Like many Qlik techniques it starts with the glint of inspiration, devolves into tears, but eventually emerges victorious through perseverance.
So if you're out there trying to collect different inputs in bulk and sequence your load through a series of input files, this post is for you… It may make sense if you've been through a similar history, and personally it has performed as solid defensive programming for myself.
Naturally the first thing you'll want to try is a wildcard load of fields against a wildcard set of files.

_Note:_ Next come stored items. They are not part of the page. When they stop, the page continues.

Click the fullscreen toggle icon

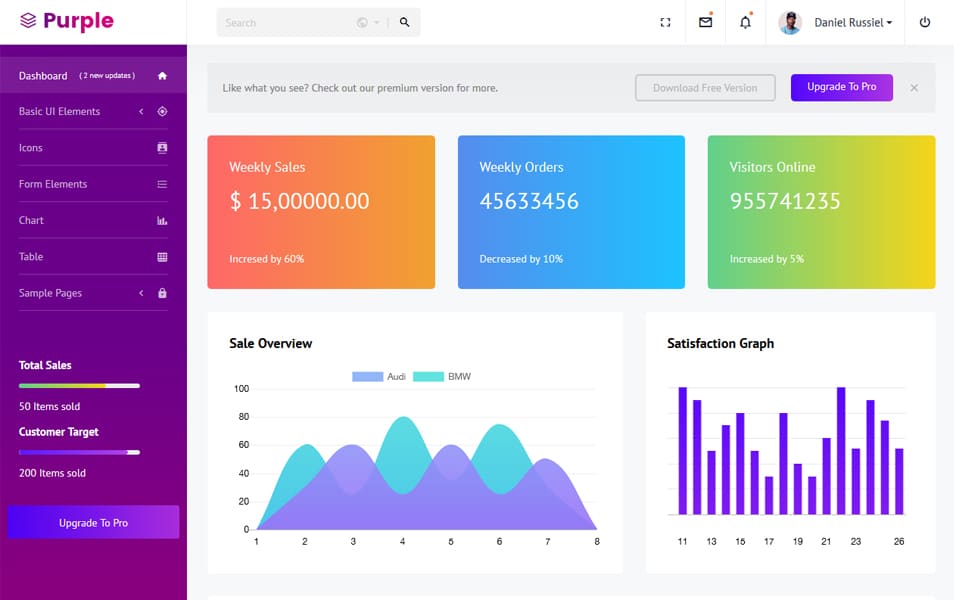[665, 22]
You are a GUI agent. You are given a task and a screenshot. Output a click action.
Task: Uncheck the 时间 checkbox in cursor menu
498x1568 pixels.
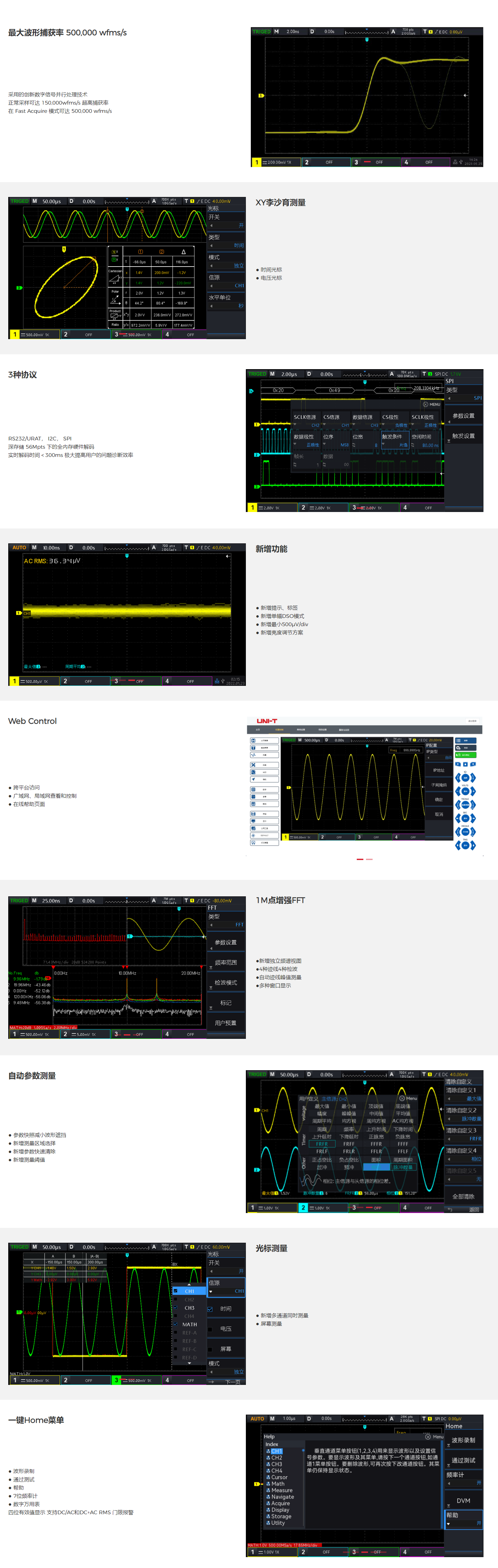point(210,1309)
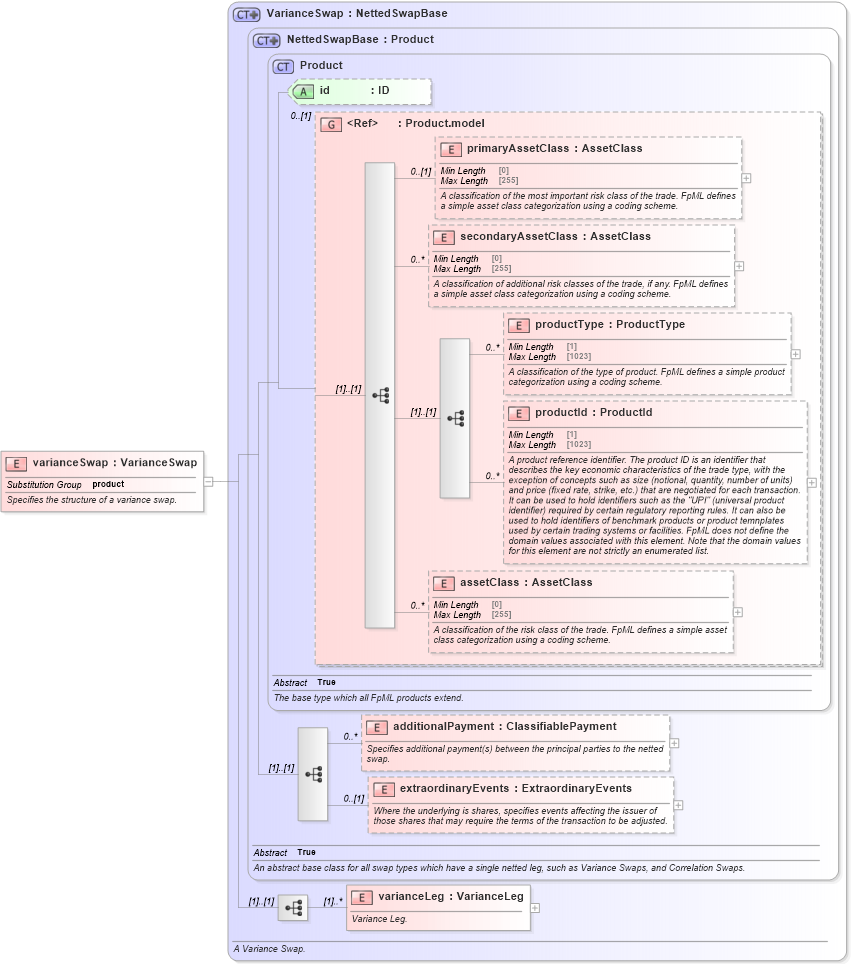The height and width of the screenshot is (964, 851).
Task: Expand the varianceLeg element via its plus button
Action: [535, 908]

//Whee!! I'm autoconcatenatin’ the whole stock market!
LOAD *
FROM [\HISTORICAL STOCK DATA\SECURITIES_HISTORY_*.QVD](qvd);
And everything is going to work great!
Until... your upstream partner in DB land, who provides your flat file series, but doesn't have that shiny 'Certified Qlik Something or Other' certificate like you do, watches you cruising along without a care in the world, crushing 100's of millions of rows, and mutters "you thought life was gonna be that easy??!".
And then the divergence begins. Drizzling in to your source tables. "What's going on?!" March 2017 has an extra field in it called [GDATE_FLAG], files for Japan & LatAm are missing the field [RD_Code], the entire Q4 data set switched field names from [Division_Cd] to [DIVISION_CD]!!!
Suddenly it dawns on you; wildcard load is now being held hostage by the forces of cooperation.
You decide to put an end to that nonsense and think "I'll identify a finite list of required fields, and get them rock-solid named in requirements! Heh heh!"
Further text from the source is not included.